The A$647 million program proposes to construct over 750 houses and refurbish another 2,500 houses in 73 communities across the Northern Territory, as well as providing essential urban infrastructure to support the new houses. Major capital works are proposed in 16 communities, pending the establishment of long-term leases. A key focus of the program is the aim to provide jobs and training opportunities for Indigenous Australians.

The Federal Government announced in May 2009 that work under the program had started in three locations, Groote Eylandt, the Tiwi Islands and Tennant Creek. The government has announced that at least 20 per cent of the local workforce will be indigenous, with the aim of creating longer-term employment outcomes for communities. Work at Tennant Creek includes providing electricity, water, sewerage and roads to the town camps.

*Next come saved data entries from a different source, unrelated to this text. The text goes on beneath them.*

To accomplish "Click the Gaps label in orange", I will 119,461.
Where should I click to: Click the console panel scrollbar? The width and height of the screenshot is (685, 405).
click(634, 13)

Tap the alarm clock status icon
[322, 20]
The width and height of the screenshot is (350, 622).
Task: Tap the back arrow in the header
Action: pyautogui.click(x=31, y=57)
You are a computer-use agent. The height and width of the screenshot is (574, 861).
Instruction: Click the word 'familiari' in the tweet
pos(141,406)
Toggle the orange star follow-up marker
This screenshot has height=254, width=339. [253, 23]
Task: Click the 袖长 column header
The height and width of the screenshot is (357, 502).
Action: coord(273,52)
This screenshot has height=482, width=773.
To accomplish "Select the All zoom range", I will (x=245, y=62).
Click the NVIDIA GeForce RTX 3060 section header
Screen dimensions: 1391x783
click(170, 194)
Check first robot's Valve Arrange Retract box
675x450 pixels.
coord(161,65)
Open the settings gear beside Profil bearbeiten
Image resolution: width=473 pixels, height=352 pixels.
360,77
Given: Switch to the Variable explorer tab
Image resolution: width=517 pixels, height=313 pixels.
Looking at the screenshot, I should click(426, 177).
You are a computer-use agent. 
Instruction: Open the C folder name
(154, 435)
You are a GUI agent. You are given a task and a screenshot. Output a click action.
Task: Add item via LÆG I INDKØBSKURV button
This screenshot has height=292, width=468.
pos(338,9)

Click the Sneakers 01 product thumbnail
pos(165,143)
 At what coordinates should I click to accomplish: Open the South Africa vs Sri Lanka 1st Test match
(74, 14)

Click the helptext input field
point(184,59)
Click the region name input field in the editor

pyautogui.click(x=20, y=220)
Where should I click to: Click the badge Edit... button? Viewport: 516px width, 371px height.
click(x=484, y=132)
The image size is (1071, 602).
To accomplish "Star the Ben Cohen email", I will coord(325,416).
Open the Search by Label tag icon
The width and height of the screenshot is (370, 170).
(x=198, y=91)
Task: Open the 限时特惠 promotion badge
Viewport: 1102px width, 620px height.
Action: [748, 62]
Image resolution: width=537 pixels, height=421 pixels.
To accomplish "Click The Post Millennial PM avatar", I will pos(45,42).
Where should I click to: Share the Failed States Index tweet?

The program has been criticised by indigenous leaders such as Alison Anderson and Galarrwuy Yunupingu for what they claim is excessive bureaucracy and overheads. Yunupingu said in August 2009 "I keep hearing that, two years on, not one house has been built and I see it, too. Not one house. I keep getting the complaint that all the companies are doing is consulting and consulting, getting their daily fees and disappearing again.", adding "It's a system designed to profit non-Aborigines while nothing gets done." The local federal member of parliament, Damian Hale had earlier defended the program, citing the remoteness of the areas where the houses are proposed to be built. Hale commented that "It will not be fixed in 20 months but what we can fix is have the land lease arrangements in place properly, the alliances are put in place" and stated that "[W]e're not building in Sydney or Melbourne, we're building in remote parts of Australia."

A briefing to Anderson, a Northern Territory parliamentarian, by the administrator of the program, was said to have indicated that as few as 300 houses may be built; this briefing was later described as "inaccurate". Anderson challenged the administration charge claimed by the Territory government—initially $100 million, 15 per cent of the project budget—claiming it was excessive, and was successful in pushing for cost savings of $50 million. The Chief Minister of the Northern Territory, Paul Henderson, has pledged that the program would construct the 750 houses, with construction of 55 new homes to be underway by the end of 2010.